§ **Problem**
Put the rows into a numbered list, starting with the line that contains "You are a computer-use agent. The" and going on through the end of the rows. Skip blank lines and leave the pictures out.

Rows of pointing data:
──────
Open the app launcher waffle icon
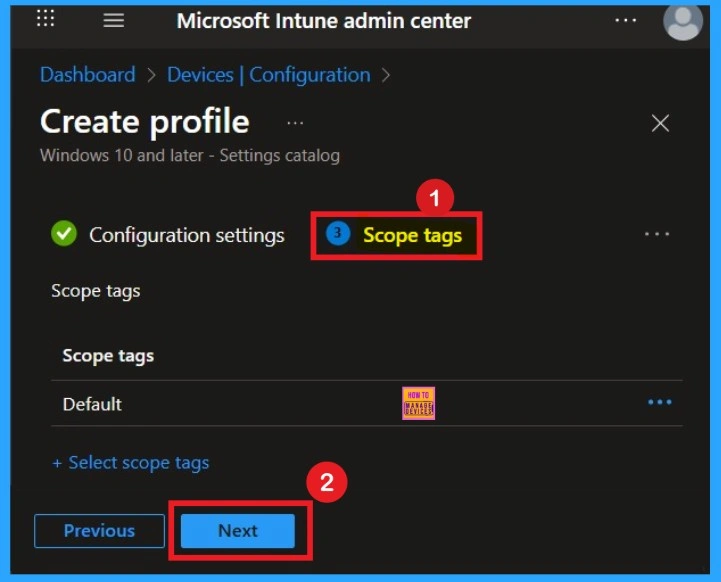Viewport: 721px width, 582px height. click(x=46, y=20)
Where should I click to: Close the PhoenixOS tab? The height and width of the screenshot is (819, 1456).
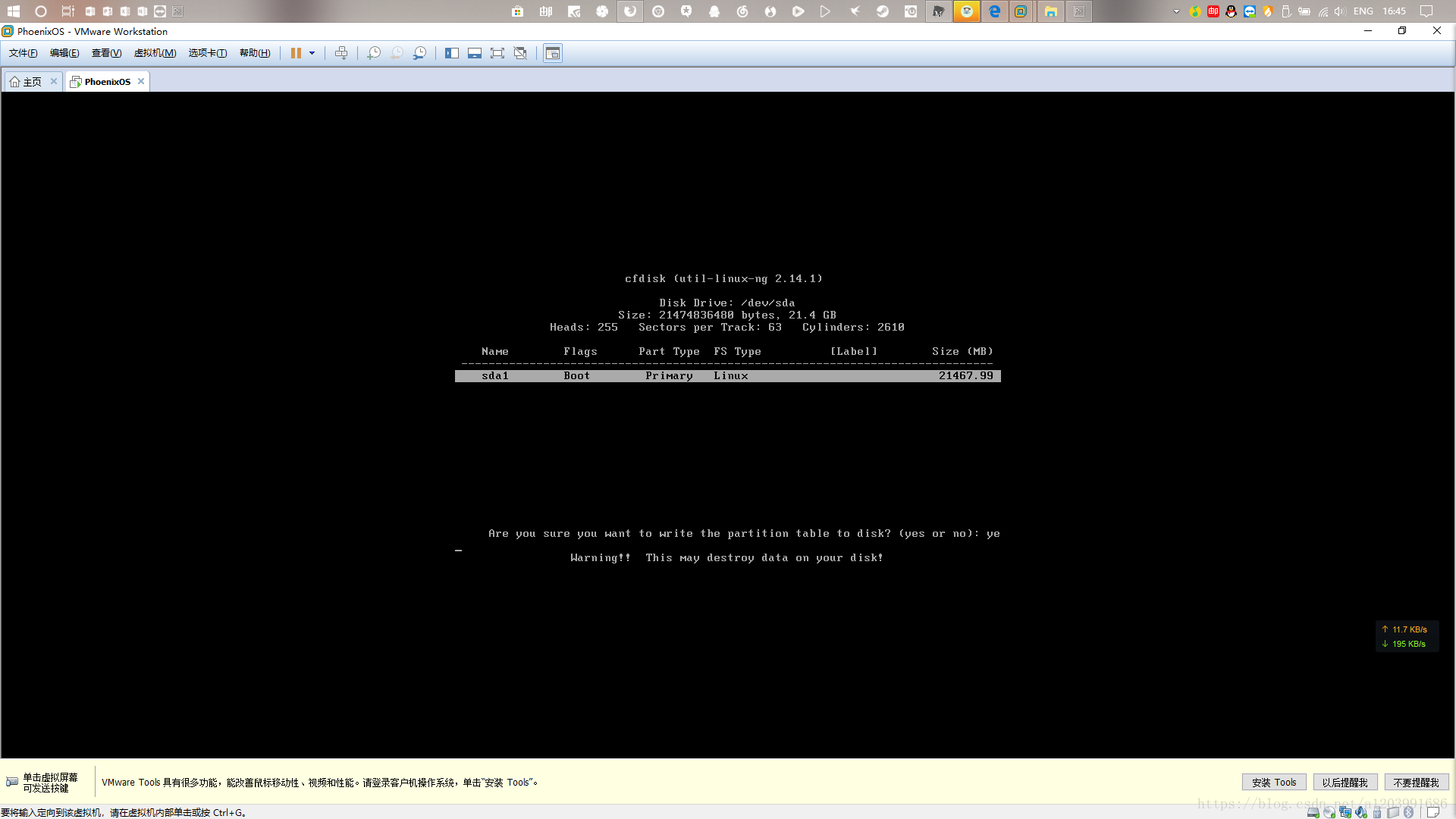[141, 81]
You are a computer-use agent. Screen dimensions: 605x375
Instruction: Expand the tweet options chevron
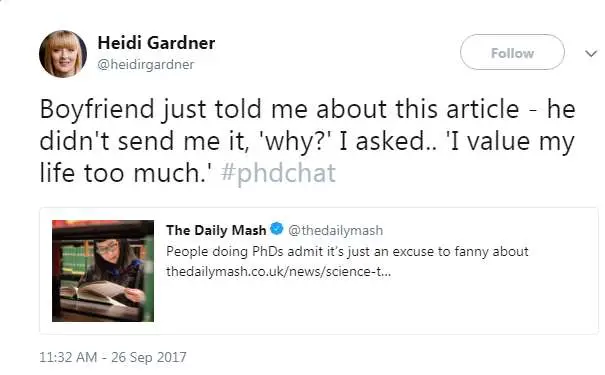click(591, 53)
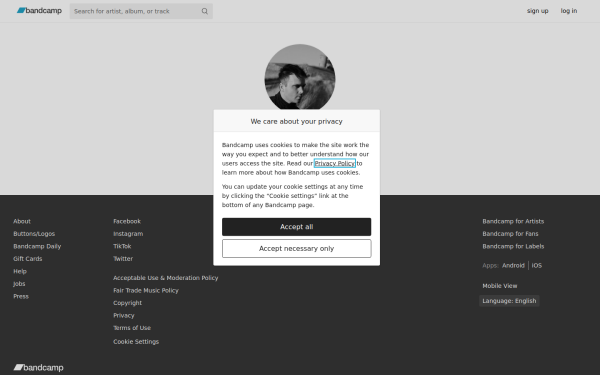View the Fair Trade Music Policy

click(146, 290)
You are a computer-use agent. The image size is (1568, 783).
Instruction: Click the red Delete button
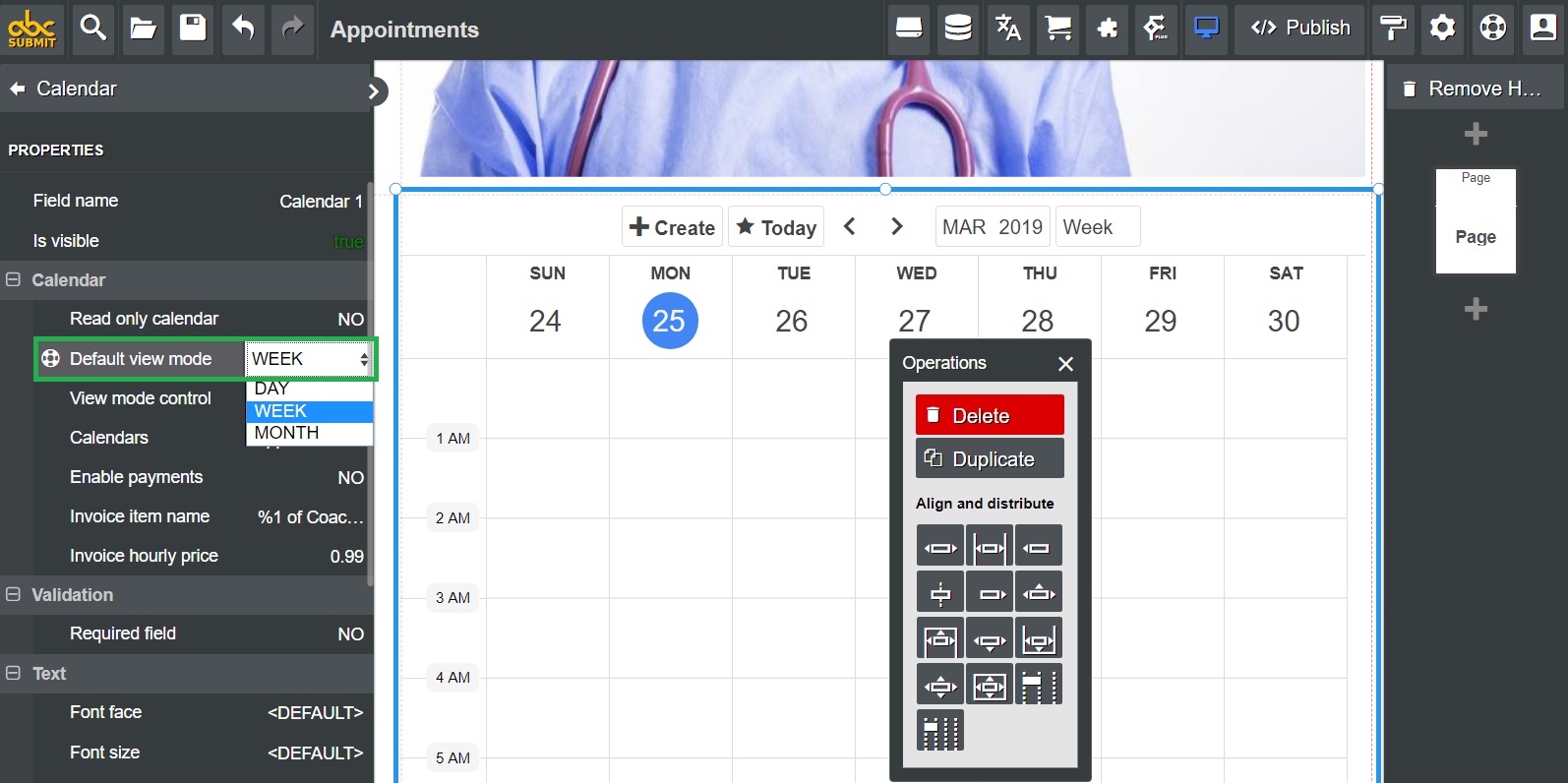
──────
§ **Full solution**
1. You are a computer-use agent. The image size is (1568, 783).
2. Instruction: Click the red Delete button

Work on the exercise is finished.